Planned Obsolescence: What you need to know

by Yoda

Following up my article on Instant gratification and how companies use that to make us buy unwanted things, I also wanted to write about planned obsolescence. This is another technique companies use to force us to spend more on items they sell. It’s the art of deliberately shortening the lifespan of a product and at the same time convincing users to upgrade to newer products sooner than what is necessary. This enables the company to ensure customers keep coming back to generate future revenue.


How do they do it and some examples?

Smartphones are the most ubiquitous technology around and most examples I have below are mostly for it, but the points are valid for other lesser ubiquitous products as well.

  1. Launching new models with “supposed” improvements in processor, features etc. every year.

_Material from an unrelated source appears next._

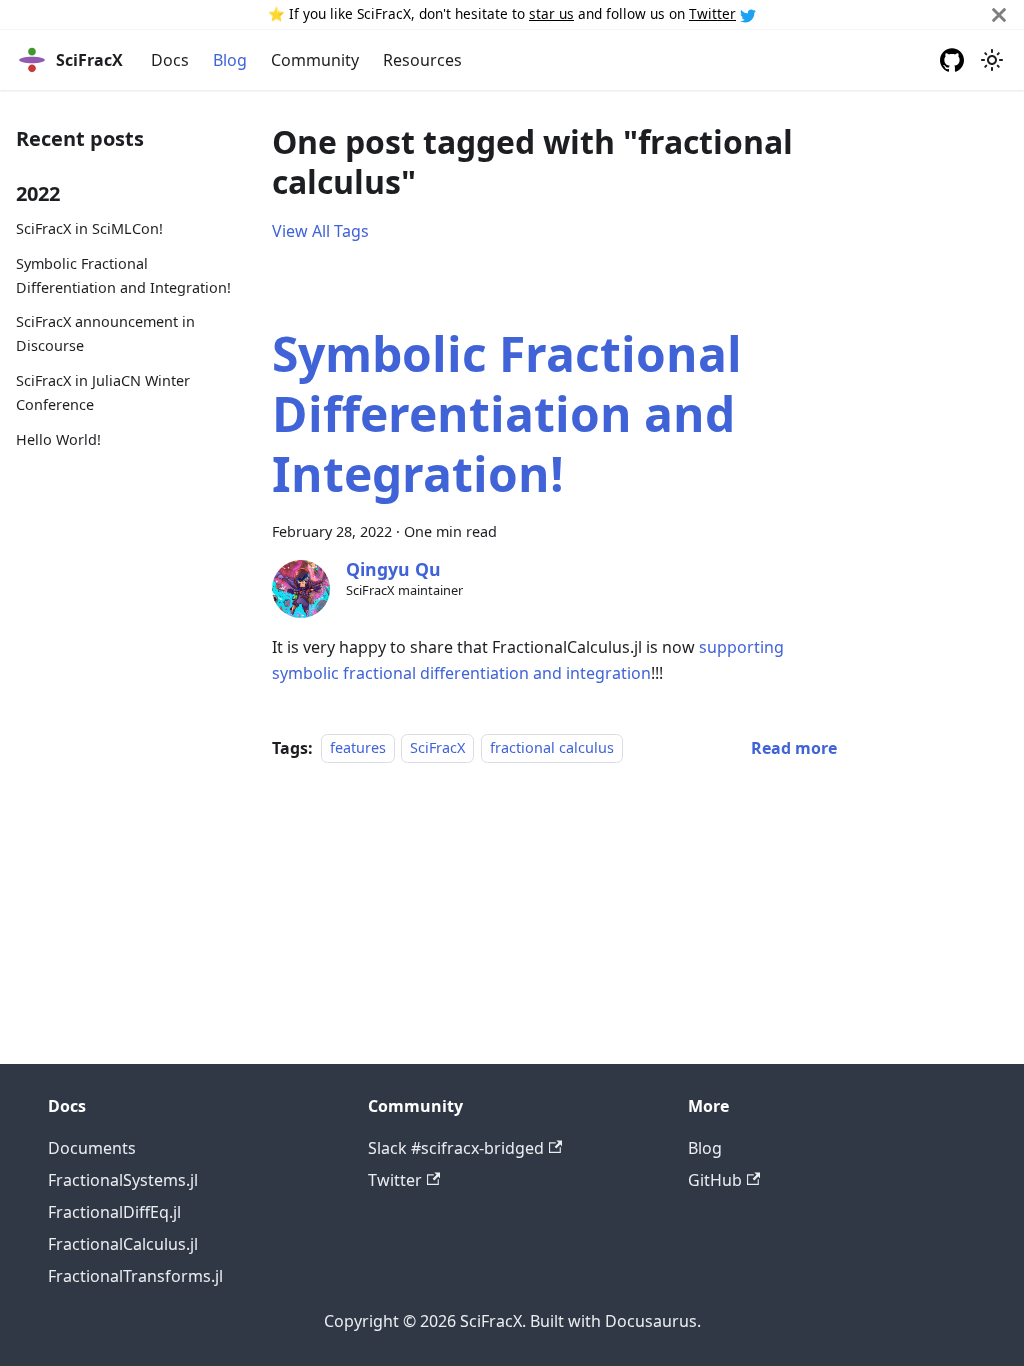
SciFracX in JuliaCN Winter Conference (103, 392)
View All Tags (320, 231)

Some manufactures of smartphones now launch 2 big flagship smartphones a year! They try to do this with a lot of hype and marketing.
  2. Most manufacturers make best features available only on latest flagship. Even if they are software tweaks or gimmicks, they will only have them on latest flagship so that entices users to upgrade.
  3. Manufactures nowadays delay software updates or in some cases don’t even bother with updates for older generation phones. Apple has also been caught providing updates that subtly make phone slower.
  4. Making it difficult to repair locally or by yourselves. Most manufacturers like apple have started using proprietary screws, nuts etc. These are not available anywhere else so as to make it as difficult as possible to get your phone fixed if it breaks. When you go in through the official channels, for simple fixes you are usually quoted higher than normal prices. They try to force you to buy a new phone outright rather than paying for repairing it.


How to avoid or work around Planned Obsolescence?

Most electronic items are designed with planned obsolescence in mind, so there is no way to completely avoid it. But what you can do is adopt these techniques. It helps you make sure you are not spending too much of your hard-earned money on things that are essentially going to depreciate to 0 within the next 2-3 years.

  1. Don’t buy the latest generation of the gadget. Companies are now coming out with new iterations of their popular products every year. The development/testing cycle has become very short. Its almost impossible to come out with a great reliable product. Most new smartphones including Apple and Samsung phones are riddled with hardware/software bugs. Some or the other bug make it annoying and difficult to use in day to day life. Complaining to customer care doesn’t really solve the issue. Most manufactures take the risk of releasing faulty/untested product to launch it before their competitor and make small improvements in subsequent production of the same phone a few months later after fixing some hardware bugs! They just use as their guinea pigs for testing and guess what we pay them to do so!
  2. Segueing off the previous point, smartphone depreciate at an insane rate. Cars depreciate about 40-50% off the value in 4-5 years. Phones on the other hand are probably worth 0$ by year 4. Most retailers usually give 1+1 offers, 200$ off on the same phone 2 months after they are launched.
  3. Ideally try and buy the last gen phone when you are looking at phones. Usually you get them at a really good rate and there is not much improvements in the 2 generations. Or else try buying the latest gen phone 8-11 months after its released. This way its tested thoroughly and since the newer gen is about to come out, you get a discount on the current phone. Even better is to buy second hand from reliable sellers.
  4. Use your credit cards to increase the warranty of such products. If you buy them using a credit card you can extend the warranty up to 3 years. In case of repairs at least get your credit card company to pay for them.
  5. Go for quality and open source properties of the products. That makes them easier to repair and make them last longer. For e.g. for cars, look at reliability and ease of availability of OEM parts. Buy used so that it costs less and lasts longer and easier to fix. In case of shoes pay a bit more to get better quality which can lost longer than cheaper shoes.

Hopefully this helps you gain more knowledge about planned obsolescence. Now you can use this knowledge to be more careful making financial decisions in your life.